Es ist die Umschreibung einer bürokratischen Fehlerkette, die es dem "Weihnachtsbomber" Umar Faruk Abdulmutallab erlaubte, sich ungehindert in eine Maschine zu setzen, in der er über Detroit einen Sprengsatz zu zünden versuchte. Hätten die Dienste deutliche Hinweise nicht ignoriert, wäre er gar nicht an Bord gelangt. Sein Vater war nicht nur einmal in die US-Botschaft in Nigeria gekommen, um vor seinem im Jemen abgetauchten Sohn zu warnen. Darüber hinaus rief der Senior an, schrieb Briefe.
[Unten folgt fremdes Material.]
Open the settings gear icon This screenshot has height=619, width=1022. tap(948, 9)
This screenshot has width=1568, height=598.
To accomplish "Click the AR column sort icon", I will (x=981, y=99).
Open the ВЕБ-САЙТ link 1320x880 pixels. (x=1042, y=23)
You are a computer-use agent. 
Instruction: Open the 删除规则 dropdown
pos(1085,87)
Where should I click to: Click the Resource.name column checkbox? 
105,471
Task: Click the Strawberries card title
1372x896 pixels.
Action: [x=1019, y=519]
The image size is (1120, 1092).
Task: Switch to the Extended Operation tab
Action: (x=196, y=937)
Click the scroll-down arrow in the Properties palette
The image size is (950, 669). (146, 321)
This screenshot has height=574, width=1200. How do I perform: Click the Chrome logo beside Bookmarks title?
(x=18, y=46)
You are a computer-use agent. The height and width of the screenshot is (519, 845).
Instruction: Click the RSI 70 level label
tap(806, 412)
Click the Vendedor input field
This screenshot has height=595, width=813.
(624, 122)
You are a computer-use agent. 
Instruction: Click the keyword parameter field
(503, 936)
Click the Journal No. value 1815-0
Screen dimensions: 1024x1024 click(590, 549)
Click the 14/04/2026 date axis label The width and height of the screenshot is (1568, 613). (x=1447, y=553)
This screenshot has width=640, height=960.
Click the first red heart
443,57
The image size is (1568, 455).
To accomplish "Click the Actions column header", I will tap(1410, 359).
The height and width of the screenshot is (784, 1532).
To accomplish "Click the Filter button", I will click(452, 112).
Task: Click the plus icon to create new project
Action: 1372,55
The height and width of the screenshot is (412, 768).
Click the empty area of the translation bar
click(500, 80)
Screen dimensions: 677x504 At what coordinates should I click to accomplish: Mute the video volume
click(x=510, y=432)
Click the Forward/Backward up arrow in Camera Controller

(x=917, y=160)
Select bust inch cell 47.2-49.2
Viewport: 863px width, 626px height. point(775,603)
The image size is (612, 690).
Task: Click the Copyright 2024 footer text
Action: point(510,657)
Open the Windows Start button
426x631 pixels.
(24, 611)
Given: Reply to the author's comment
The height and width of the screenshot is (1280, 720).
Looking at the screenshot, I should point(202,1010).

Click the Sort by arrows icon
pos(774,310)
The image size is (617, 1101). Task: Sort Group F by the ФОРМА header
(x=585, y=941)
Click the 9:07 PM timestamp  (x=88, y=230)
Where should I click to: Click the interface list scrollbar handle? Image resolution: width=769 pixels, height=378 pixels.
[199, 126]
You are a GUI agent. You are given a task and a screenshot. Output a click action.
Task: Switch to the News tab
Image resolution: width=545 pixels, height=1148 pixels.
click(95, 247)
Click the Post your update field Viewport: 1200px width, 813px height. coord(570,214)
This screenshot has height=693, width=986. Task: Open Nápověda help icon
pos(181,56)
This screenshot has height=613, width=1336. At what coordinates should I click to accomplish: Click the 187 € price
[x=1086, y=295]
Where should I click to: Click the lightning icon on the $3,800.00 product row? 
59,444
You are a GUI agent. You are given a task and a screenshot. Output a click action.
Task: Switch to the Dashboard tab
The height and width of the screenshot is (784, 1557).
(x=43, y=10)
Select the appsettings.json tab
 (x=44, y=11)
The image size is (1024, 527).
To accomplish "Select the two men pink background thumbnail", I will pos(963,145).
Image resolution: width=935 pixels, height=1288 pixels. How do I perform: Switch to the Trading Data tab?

Großbritannien lehnte es ab, Abdulmutallabs Visum zu erneuern, wozu es auch in Washington einen Vermerk geben dürfte. Zwar legte die CIA-Zentrale in Langley eine Akte an, Biografie und Foto eingeschlossen. Aber dabei blieb es.

Niemand sorgte dafür, dass der 23-Jährige auf die 4000 Namen umfassende "No Fly List" kam. Niemand schöpfte Verdacht, als er sein Ticket bar bezahlte und kein Gepäck aufgab, ziemlich ungewöhnlich bei einem Amerikaflug. Nach den Worten Obamas wussten die Geheimen sogar, dass eine Al-Kaida-Zelle im Jemen einen Afrikaner für Anschläge in den USA einsetzen wollte. "Wir wussten, dass diese Gruppe mit einer ganz bestimmten Person zusammenarbeitete. Und es stellte sich heraus, dass es in der Tat die Person war, die an der Weihnachtsattacke beteiligt war."

Damit auch wirklich jeder begriff, wie verärgert der Präsident über die Pannenserie ist, reichte sein Stab eine Erklärung nach. Ein paar Sätze, die während Obamas zweistündiger Beratung mit den Geheimdienstchefs und den für Sicherheitsfragen zuständigen Ministern fielen: "Ein einziges Desaster" , "Nur ganz knapp sind wir der Kugel ausgewichen".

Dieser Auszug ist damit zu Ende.